İngilizcesinden okuyup bitirdiğim asıl adıyla "The Book Thief" bende özel yeri olan kitaplardandır.
Şöyle ki Markus Zusak'ın anlatımı muhteşemdir; araya Azrail'in notları düşer, Hans'ın Liesel'e alfabeyi öğretmek için çizdiği çöp kız "Saumensch" süsler sayfayı (ki gözlerimin yaşardığı andır "Böyle güzel bir gülümsemeyle gözlere ihtiyacın yok" yorumu), Max'ın "Mein Kampf"ın badanalanmış sayfalarına çizdiği doğum günü hediyesini okursunuz siz de Liesel gibi, defalarca...
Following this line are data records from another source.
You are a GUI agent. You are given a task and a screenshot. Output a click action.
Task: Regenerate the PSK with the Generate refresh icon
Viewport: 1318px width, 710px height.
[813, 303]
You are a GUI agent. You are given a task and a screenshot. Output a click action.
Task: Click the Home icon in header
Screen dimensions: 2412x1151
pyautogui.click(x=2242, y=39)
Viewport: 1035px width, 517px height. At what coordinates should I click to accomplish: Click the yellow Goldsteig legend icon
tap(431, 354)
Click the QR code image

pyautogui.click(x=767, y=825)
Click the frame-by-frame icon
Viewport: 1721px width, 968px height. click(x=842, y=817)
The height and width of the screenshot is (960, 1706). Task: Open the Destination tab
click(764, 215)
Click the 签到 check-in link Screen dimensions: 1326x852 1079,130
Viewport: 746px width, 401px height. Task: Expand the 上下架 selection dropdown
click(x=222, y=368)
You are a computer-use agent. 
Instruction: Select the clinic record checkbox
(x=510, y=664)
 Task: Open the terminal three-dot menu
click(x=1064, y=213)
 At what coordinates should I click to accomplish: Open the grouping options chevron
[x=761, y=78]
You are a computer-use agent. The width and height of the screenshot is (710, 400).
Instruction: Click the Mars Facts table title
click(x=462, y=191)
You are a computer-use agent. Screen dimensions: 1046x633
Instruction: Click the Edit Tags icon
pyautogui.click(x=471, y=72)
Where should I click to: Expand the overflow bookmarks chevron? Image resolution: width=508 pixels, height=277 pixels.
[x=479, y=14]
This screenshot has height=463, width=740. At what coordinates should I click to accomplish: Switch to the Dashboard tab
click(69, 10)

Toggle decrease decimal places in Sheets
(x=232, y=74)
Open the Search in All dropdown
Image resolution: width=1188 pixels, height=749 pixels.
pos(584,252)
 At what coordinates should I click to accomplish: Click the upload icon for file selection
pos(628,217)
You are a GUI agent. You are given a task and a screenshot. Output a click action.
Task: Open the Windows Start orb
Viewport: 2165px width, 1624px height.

Nazi Almanyasının gergin havasında da olsa desteklersiniz Rudy'i, öpsün artık Liesel'i diye, ölümün renklerini öğrenirsiniz Azrail sayesinde, komşunun bodrumunda bombaların dinmesini beklerken dinlersiniz Liesel'i, açken kitap çalan kızı...
Herneyse, kitap şahanedir, uluslararası 1 numara "bestseller"lığını hakkıyla kazanmıştır. Yalnız son bir şey söylemem gerekirse; yapabilirseniz orjinalinden okuyun kitabı, çünkü kitabın kapağı bile içindeki hüznü hissettiriyor, üstelik İngilizcesi oldukça sade ve kolay anlaşılır.